Dans le roman de Skarmeta, le porte-lettre est le jeune élève, immergé dans l'amour pour les vers de Neruda, avant que les métaphores volées au poète lui permettent de conquérir l'amour de sa belle. Le balbutiement du jeune élève qui peu à peu s'articulera dans l'écriture d'une poésie, l'amènera à prendre sa fragile place dans le monde, à soutenir son désir. La fonction du psychanalyste est précisément de soutenir le désir, y compris le sien s'il ne veut pas bloquer sa formation. Aujourd'hui on assiste à un phénomène étrange appelé “Analphabétisme de retour”; le linguiste Tullio De Mauro nous en donne un témoignage dans Analphabètes d’Italie, dans le numéro 734 du 6 mars 2008 d' “Internazionale”:

Cinq Italiens sur cent, entre 14 et 65 ans, ne savent pas distinguer une lettre de l'autre. Trente-huit savent le faire, mais arrivent seulement à lire avec difficulté une inscription et à déchiffrer quelques chiffres. Trente-trois sont au-dessus de cette condition mais s'arrêtent là: un texte écrit concernant des faits collectifs, d'une certaine importance dans la vie quotidienne, est au-delà de la portée de leurs capacités de lecture et d'écriture, un graphique avec quelques pourcentages est une icône incompréhensible.

“ Analphabétisme de retour ” ne me semble pas la forme la plus précise pour appeler ce qui est en train d'arriver, on risque de cacher la question de fond. Les personnes sont suffisamment alphabétisées. Celles qui n'arrivent pas à distinguer une lettre d'une autre, le DSM V les distingue autrement. Des trente-huit pour cent qui lisent avec difficulté une inscription ou un chiffre, nous ne savons pas grand chose, nous pouvons faire des hypothèses mais très hasardeuses. Pour ces personnes qui savent lire et écrire mais ne comprennent pas ce qu'elles lisent, nous pouvons émettre l'hypothèse que la métaphore paternelle ne fonctionne pas, avec comme résultat de ne pas comprendre et d'aplatir le langage qui devient un code. Ce n'est pas un hasard si la psychanalyse est une invention du XXe siècle et qu'elle risque de disparaître avec ce siècle. Mais aujourd'hui plus que jamais, sa fonction est de préserver le symbolique, qui est le fondement du langage : il faut faire très attention à ne pas lire le signes selon leur valeur d'image mais dans leur relation symbolique, comme le disait Freud.
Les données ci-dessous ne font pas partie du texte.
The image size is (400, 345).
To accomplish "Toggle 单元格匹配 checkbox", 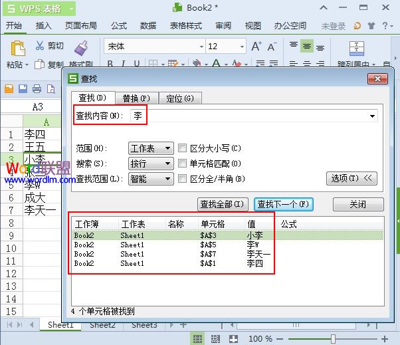I will pos(183,164).
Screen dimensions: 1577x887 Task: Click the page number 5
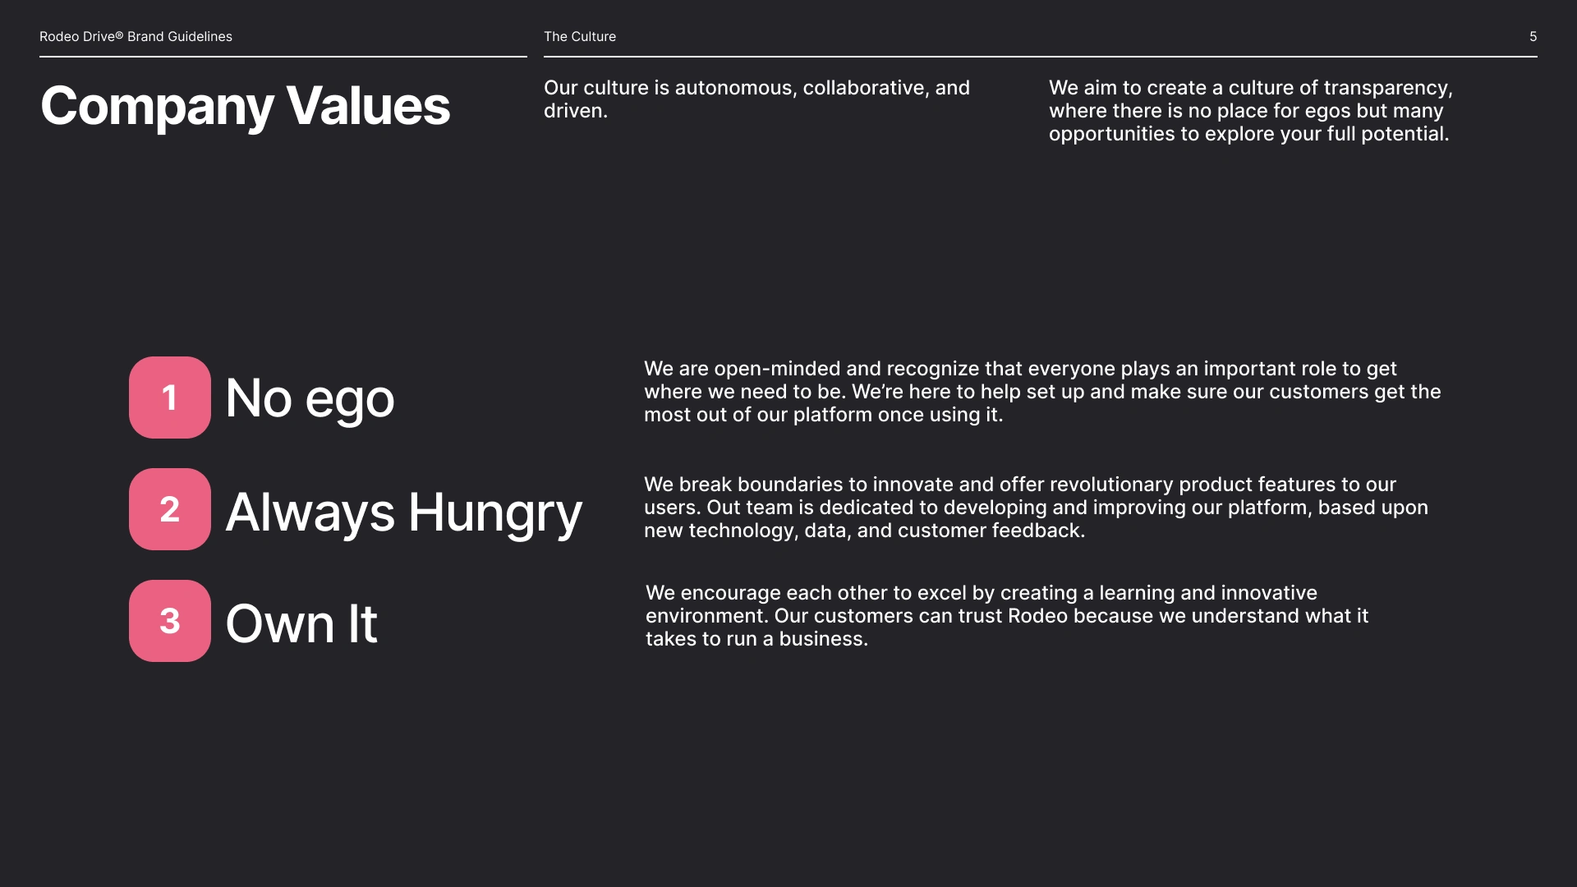pos(1533,36)
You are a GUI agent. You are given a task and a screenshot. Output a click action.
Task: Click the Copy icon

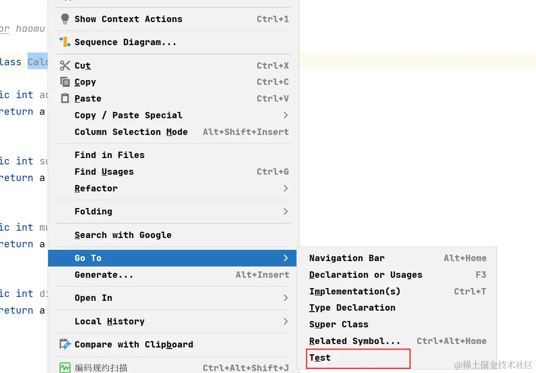coord(65,82)
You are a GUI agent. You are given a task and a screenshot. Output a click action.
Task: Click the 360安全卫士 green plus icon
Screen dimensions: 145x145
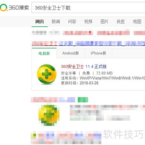(x=47, y=74)
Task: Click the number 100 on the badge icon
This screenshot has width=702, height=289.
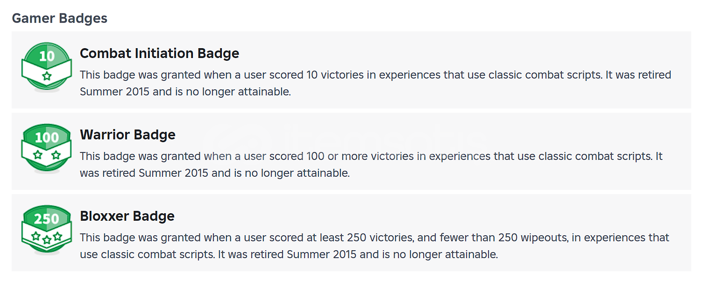Action: [x=47, y=137]
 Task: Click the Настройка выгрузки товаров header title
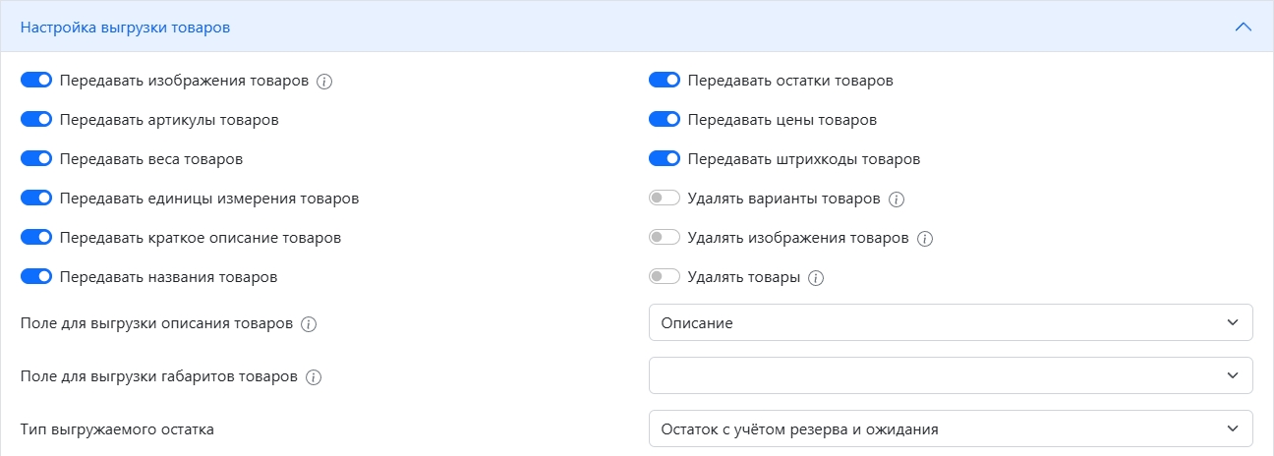click(126, 28)

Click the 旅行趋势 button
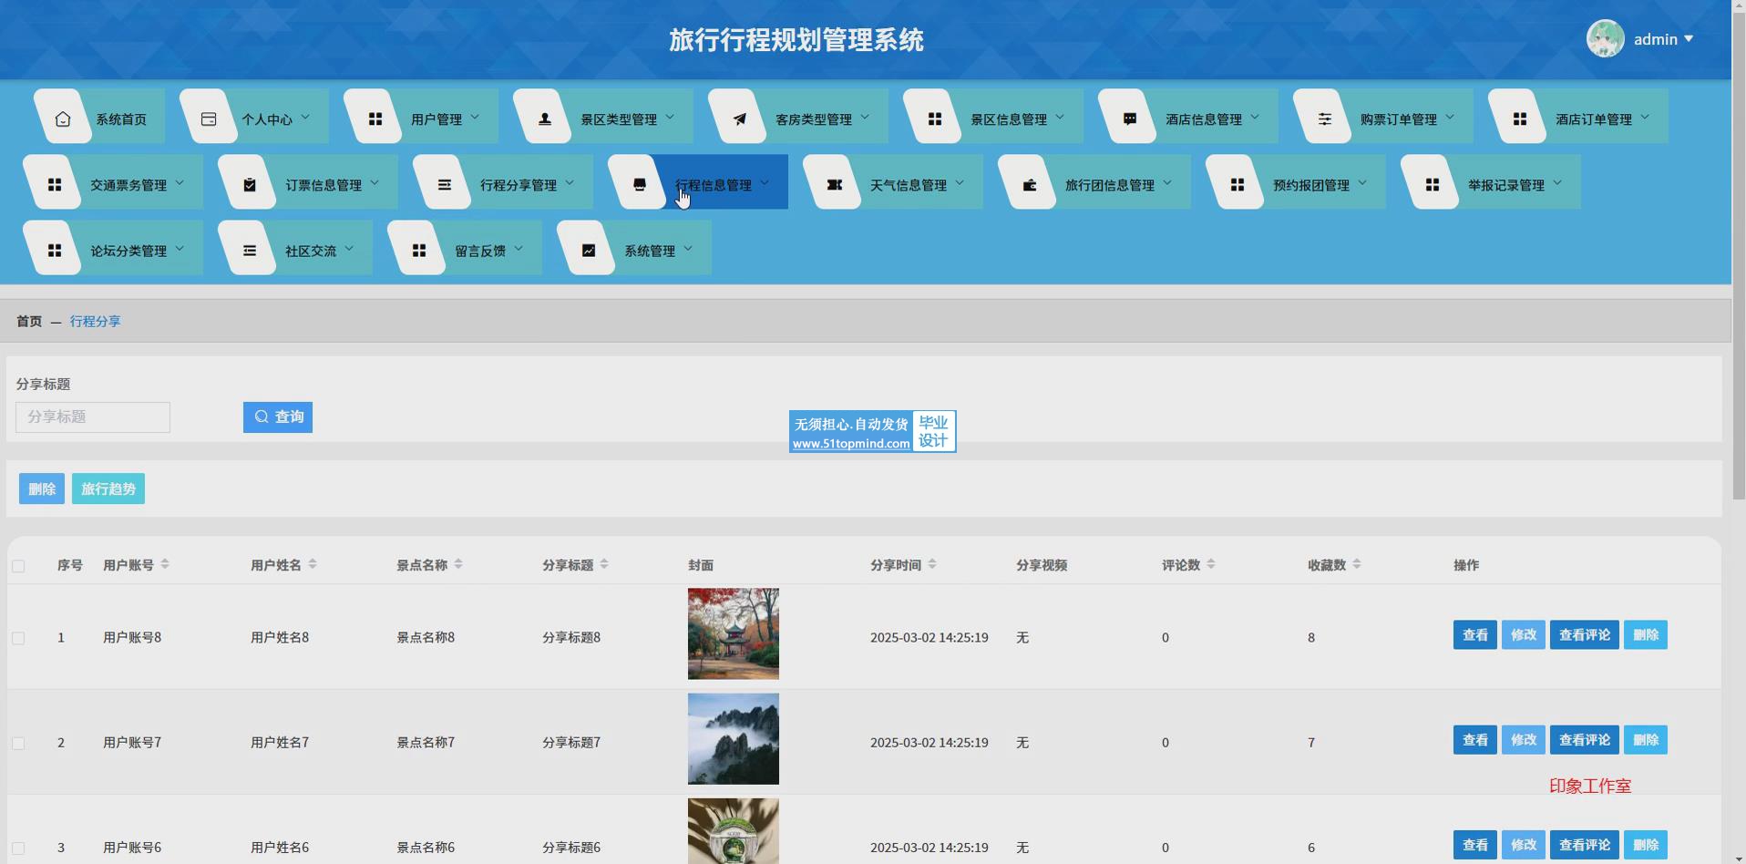point(108,489)
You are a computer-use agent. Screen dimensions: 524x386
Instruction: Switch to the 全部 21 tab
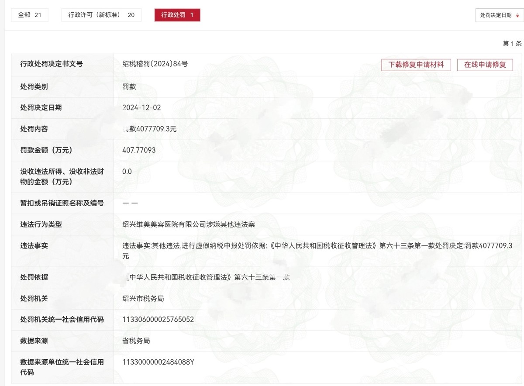[30, 15]
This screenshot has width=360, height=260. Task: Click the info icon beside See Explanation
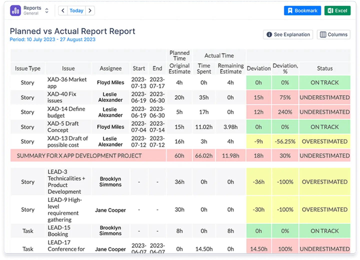click(x=270, y=35)
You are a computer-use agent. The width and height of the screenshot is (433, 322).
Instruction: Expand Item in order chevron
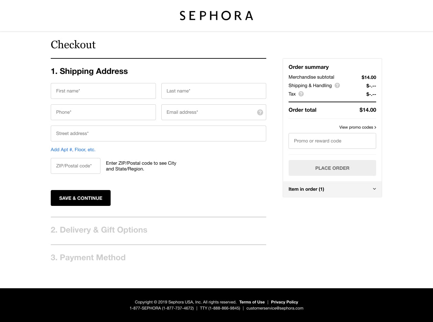[374, 189]
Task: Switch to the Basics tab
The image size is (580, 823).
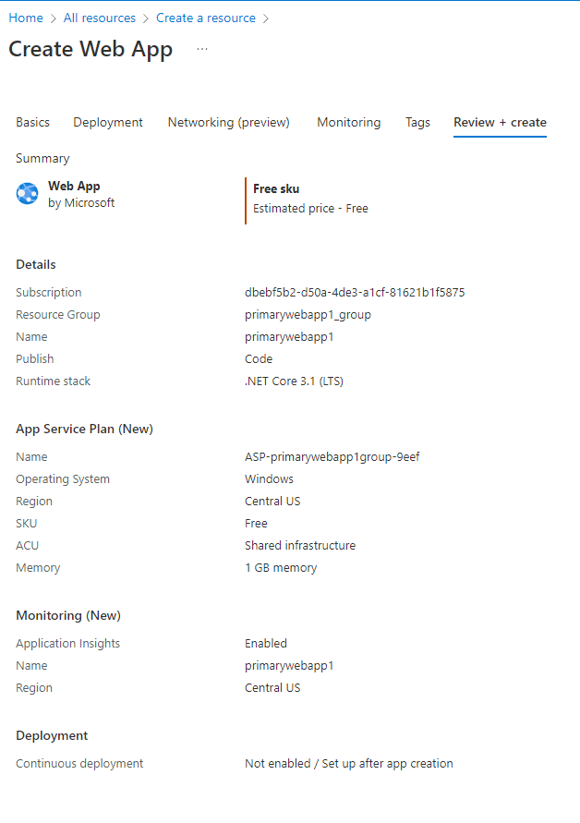Action: click(32, 122)
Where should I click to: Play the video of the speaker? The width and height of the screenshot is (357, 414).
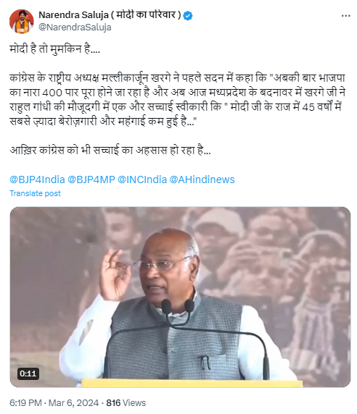point(180,297)
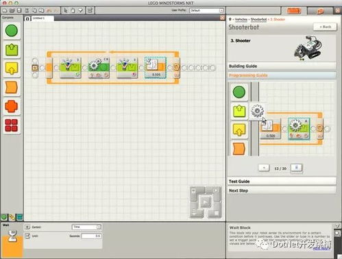The height and width of the screenshot is (259, 342).
Task: Select the red Switch block in palette
Action: tap(12, 125)
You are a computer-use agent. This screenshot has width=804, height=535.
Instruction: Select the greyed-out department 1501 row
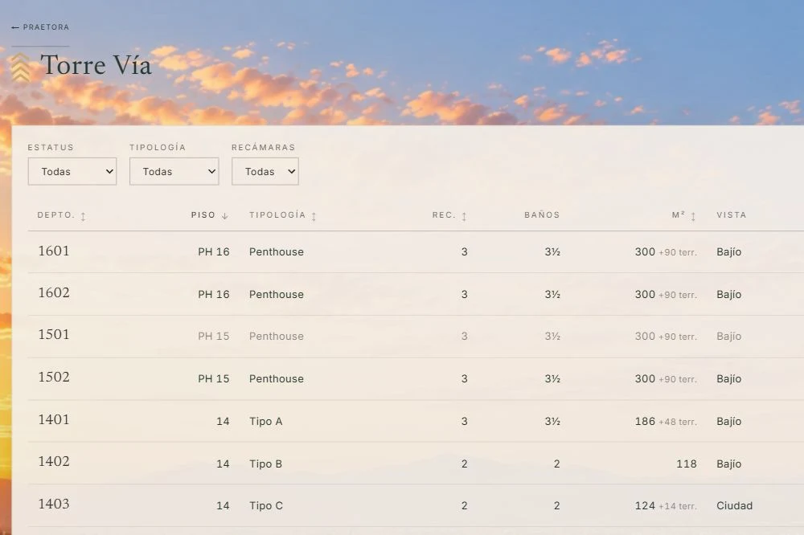[x=416, y=336]
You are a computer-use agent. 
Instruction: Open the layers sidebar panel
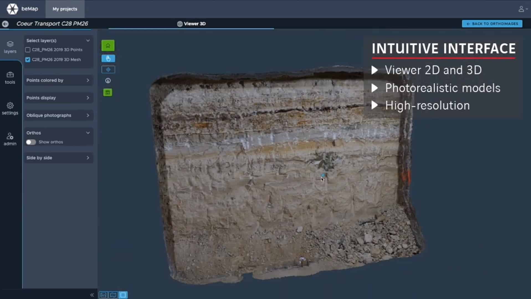(x=10, y=47)
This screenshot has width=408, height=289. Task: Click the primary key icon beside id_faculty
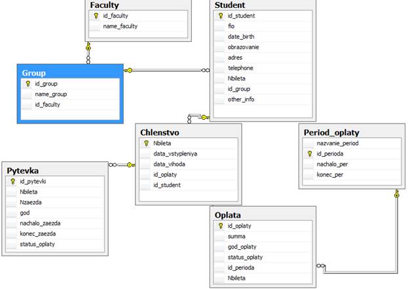click(x=96, y=16)
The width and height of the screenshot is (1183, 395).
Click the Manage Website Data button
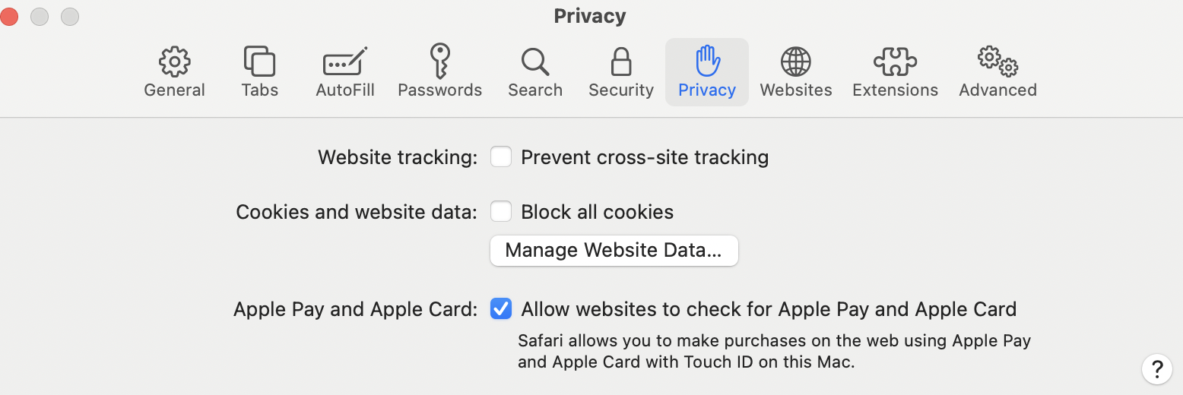(614, 251)
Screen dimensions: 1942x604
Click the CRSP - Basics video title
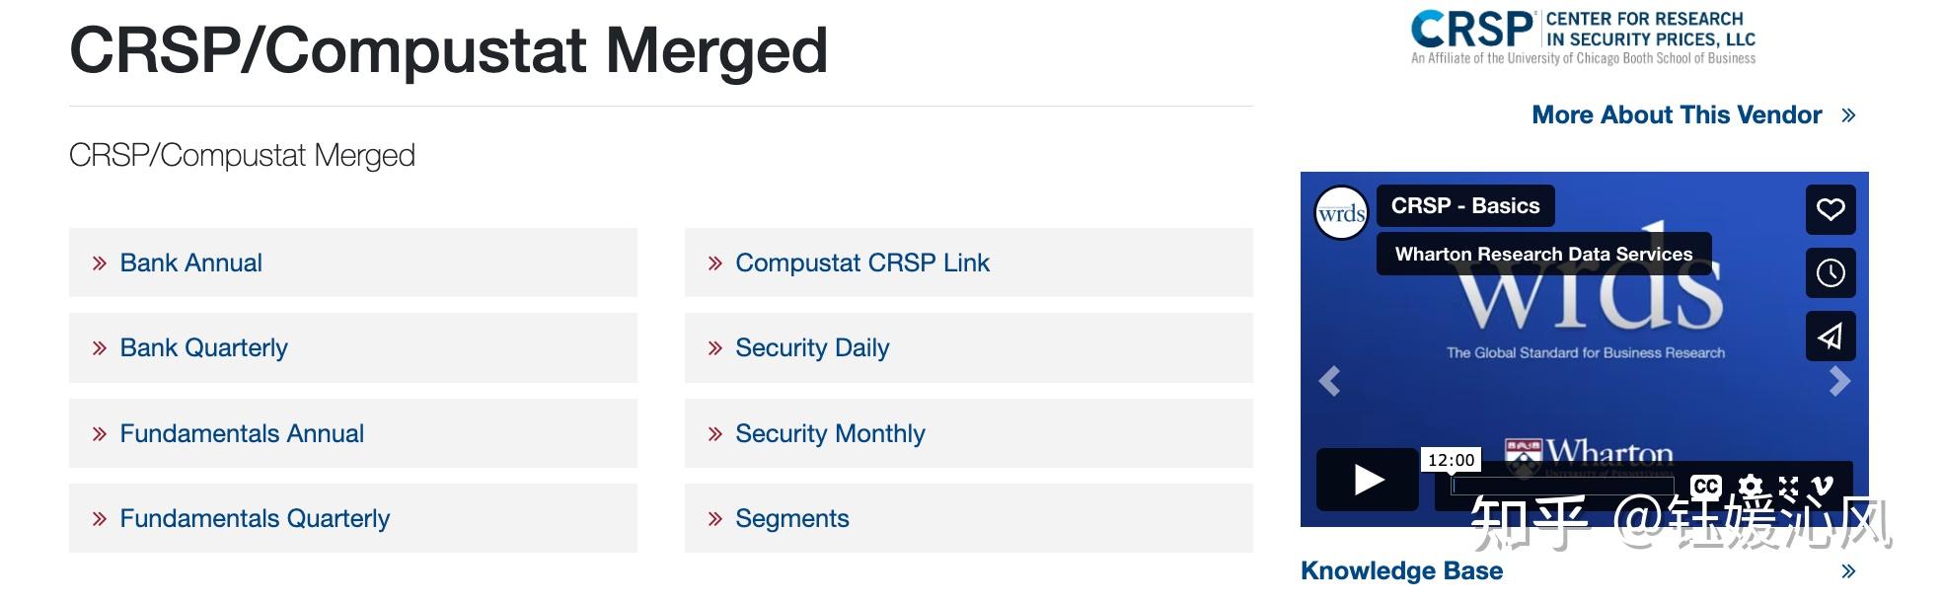(1464, 206)
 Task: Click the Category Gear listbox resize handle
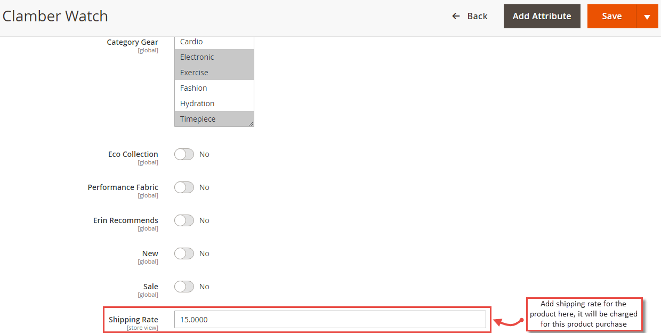click(x=251, y=123)
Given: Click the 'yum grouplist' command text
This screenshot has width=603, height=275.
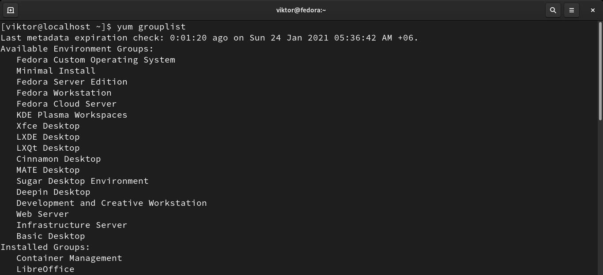Looking at the screenshot, I should coord(151,27).
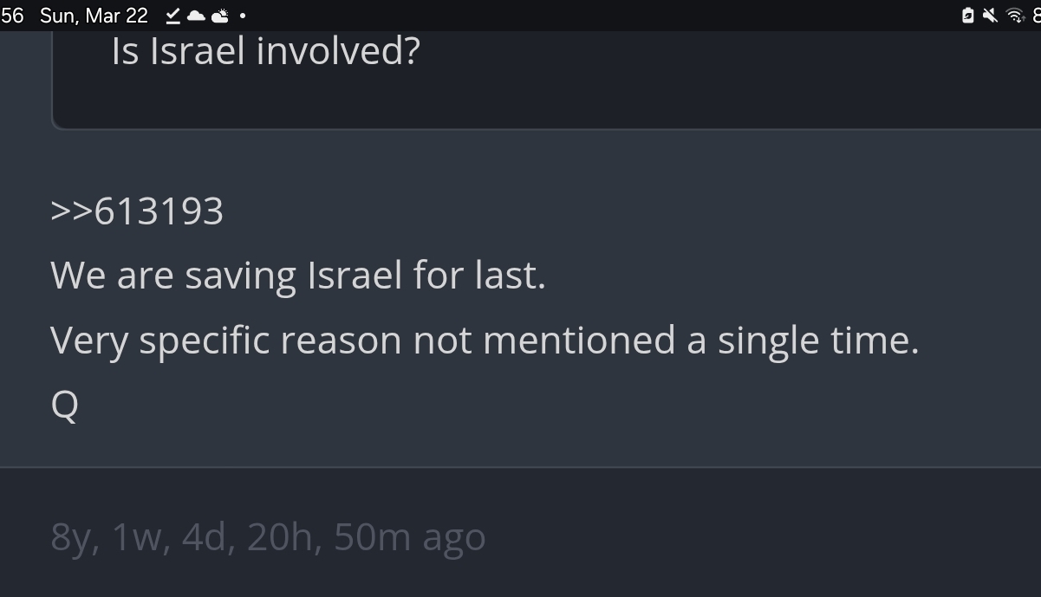Tap the battery percentage number at top right

[x=1036, y=16]
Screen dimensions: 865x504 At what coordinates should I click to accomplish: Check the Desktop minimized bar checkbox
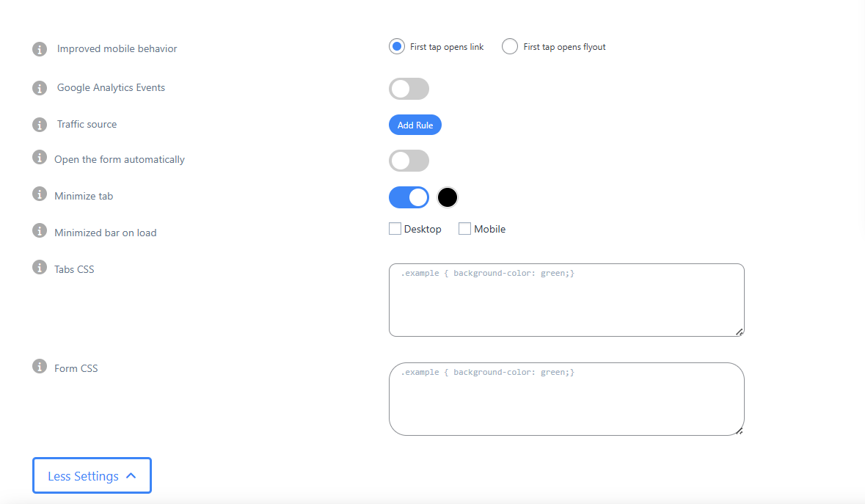tap(395, 229)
[1] En italien: per dire, per dirsi, per darsi, perdersi: la variation d'une lettre à l'intérieur du mot donne lieu à une variation de sens.

[2] S. Freud, L’interprétation des rêves, Œuvres, vol. 3, p. 257, Ed. Boringhieri.

[3] Ibid., p. 258.

[4] S. Freud, Psychologie des masses et analyse du Moi, “L’identification”, Œuvres, vol. IX, p. 293, Ed. Boringhieri.

[5] Italique de l'auteure.

[6] J. Lacan, Le stade du miroir comme formateur de la fonction du Je, Écrits, p. 88, Ed. Einaudi.

[7] En italien tra-dire signifie dire entre.

[8] Quand Béatrice meurt.

[9] Dante Alighieri, La Divine Comédie, chant XXX du “Purgatoire”, vol. II, vv. 127-129.

[10] Ibid., vv. 79-80.

[11] Ibid., pag. 333.

[12] S. Leclaire, Psychanalyser. Essai sur l'ordre de l'inconscient et la pratique de la lettre, Ed. Astrolabio, p. 51.